In-place Pod Vertical Scaling - core implementation

1. Core Kubelet changes to implement In-place Pod Vertical Scaling. 2. E2E tests for In-place Pod Vertical Scaling. 3. Refactor kubelet code and add missing tests (Derek's kubelet review) 4. Add a new hash over container fields without Resources field to allow feature gate toggling without restarting containers not using the feature. 5. Fix corner-case where resize A->B->A gets ignored 6. Add cgroup v2 support to pod resize E2E test. KEP: /enhancements/keps/sig-node/1287-in-place-update-pod-resources Co-authored-by: Chen Wang <Chen.Wang1@ibm.com>
2025-11-01 18:58:18 +00:00 · 2022-11-04 13:47:33 -07:00
parent 231849a908
commit f2bd94a0de
48 changed files with 4639 additions and 56 deletions
--- a/pkg/kubelet/kuberuntime/kuberuntime_container_linux.go
+++ b/pkg/kubelet/kuberuntime/kuberuntime_container_linux.go
@@ -60,7 +60,7 @@ func (m *kubeGenericRuntimeManager) generateLinuxContainerConfig(container *v1.C
 		return nil, err
 	}
 	lc := &runtimeapi.LinuxContainerConfig{
-		Resources:       &runtimeapi.LinuxContainerResources{},
+		Resources:       m.generateLinuxContainerResources(pod, container, enforceMemoryQoS),
 		SecurityContext: sc,
 	}

@@ -69,17 +69,22 @@ func (m *kubeGenericRuntimeManager) generateLinuxContainerConfig(container *v1.C
 		lc.SecurityContext.NamespaceOptions.TargetId = nsTarget.ID
 	}

+	return lc, nil
+}
+
+// generateLinuxContainerResources generates linux container resources config for runtime
+func (m *kubeGenericRuntimeManager) generateLinuxContainerResources(pod *v1.Pod, container *v1.Container, enforceMemoryQoS bool) *runtimeapi.LinuxContainerResources {
 	// set linux container resources
 	var cpuRequest *resource.Quantity
 	if _, cpuRequestExists := container.Resources.Requests[v1.ResourceCPU]; cpuRequestExists {
 		cpuRequest = container.Resources.Requests.Cpu()
 	}
-	lc.Resources = m.calculateLinuxResources(cpuRequest, container.Resources.Limits.Cpu(), container.Resources.Limits.Memory())
+	lcr := m.calculateLinuxResources(cpuRequest, container.Resources.Limits.Cpu(), container.Resources.Limits.Memory())

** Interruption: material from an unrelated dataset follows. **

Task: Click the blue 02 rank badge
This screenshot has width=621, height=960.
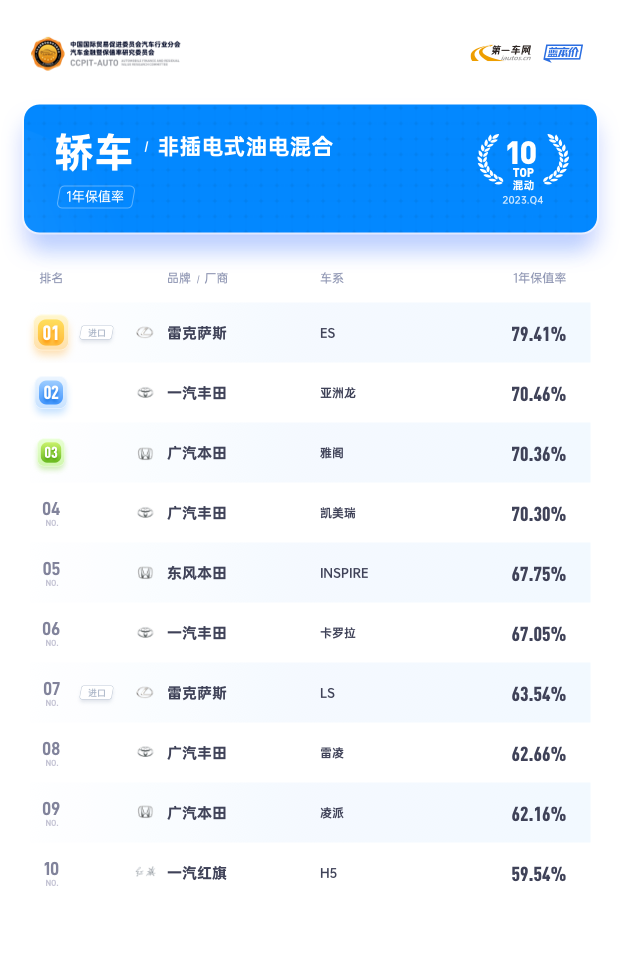Action: click(51, 393)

-	lc.Resources.OomScoreAdj = int64(qos.GetContainerOOMScoreAdjust(pod, container,
+	lcr.OomScoreAdj = int64(qos.GetContainerOOMScoreAdjust(pod, container,
 		int64(m.machineInfo.MemoryCapacity)))

-	lc.Resources.HugepageLimits = GetHugepageLimitsFromResources(container.Resources)
+	lcr.HugepageLimits = GetHugepageLimitsFromResources(container.Resources)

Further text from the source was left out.